これは将来的に心筋梗塞などによる死亡率が増える可能性を示唆するもので、早急に手を打たないと、日本人も欧米人並みに問題が大きくなるはずだ。
原因について、子供の食生活の変化や運動不足があげられている。朝夕のバスでの送迎などを考えても、香港在住の日本人小児の場合は日本の子供に比べてかなりの運動不足であると思われる。その分、将来的な生活習慣病発症の危険度が高いといえるだろう。
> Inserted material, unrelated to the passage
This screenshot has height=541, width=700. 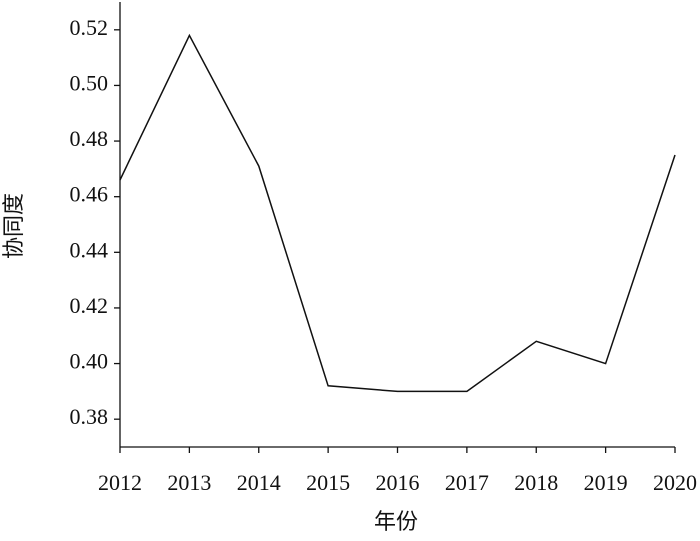 I want to click on x-tick-label: 2013, so click(x=189, y=482).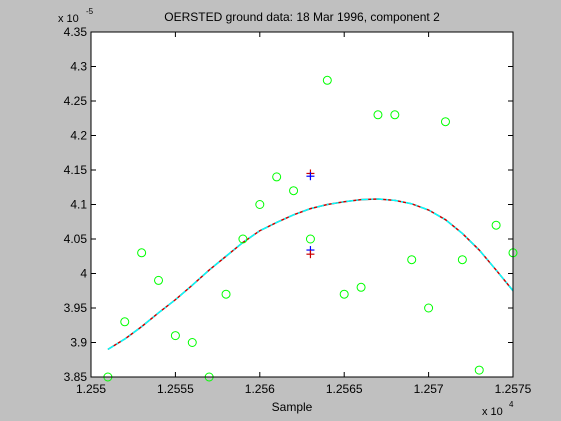 The width and height of the screenshot is (561, 421). What do you see at coordinates (176, 389) in the screenshot?
I see `x-tick-label: 1.2555` at bounding box center [176, 389].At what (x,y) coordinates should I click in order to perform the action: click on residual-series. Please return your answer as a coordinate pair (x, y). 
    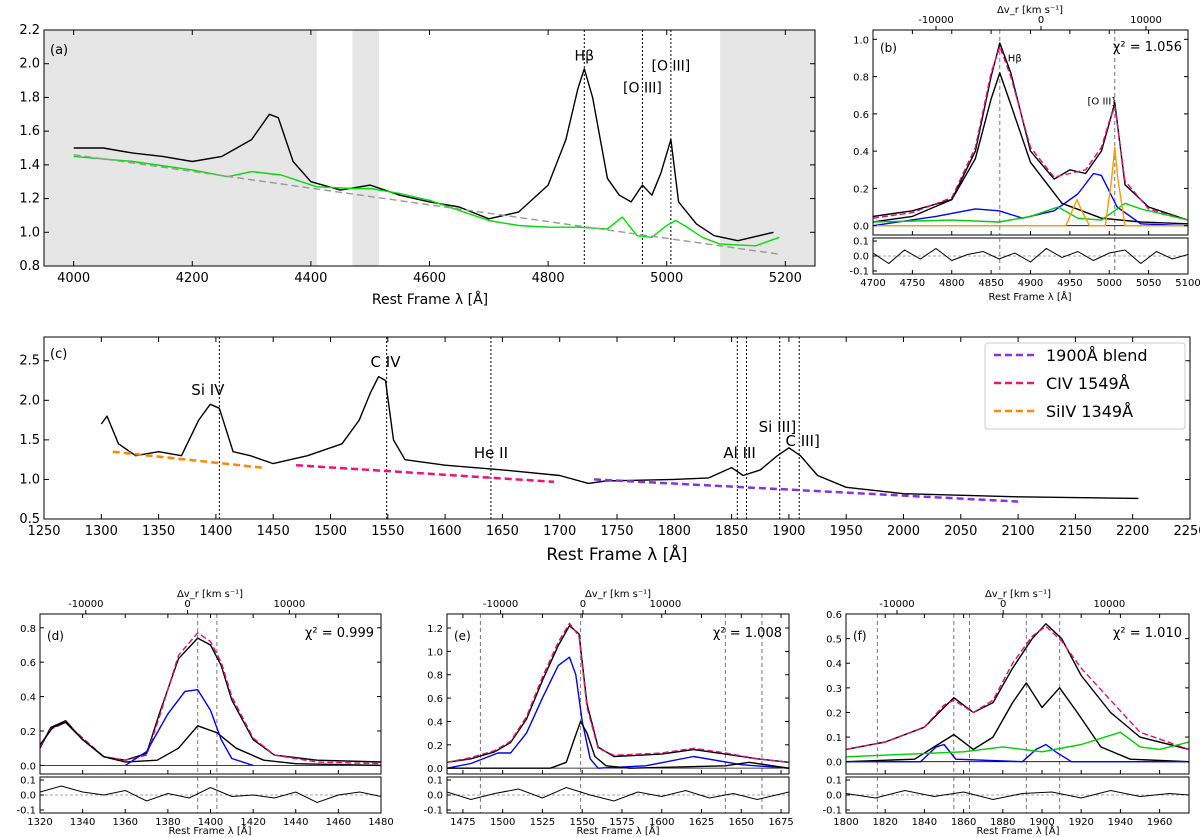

かつて成人病と呼ばれた病気が子供たちにも見られるようになり、決して成人のみの病気であるとは言えなくなってきたことから、「生活習慣病」と言い換えられている。この言い換えがされるようになった頃は、医師等が経験的に子供にも「成人病」が増えていることを感じ取っていたに過ぎないが、今回の調査でそれがはっきりと裏づけられたといえる。
大人も子供も食べすぎで慢性的な運動不足である。子供のコレステロール値が上昇したことで、現代の日本人の食生活が完全に欧米化したものと思われ、これまで何の疑問も持たずに摂取してきた食事の内容を、見直しをしなければいけない時期に来ているのではないだろうか。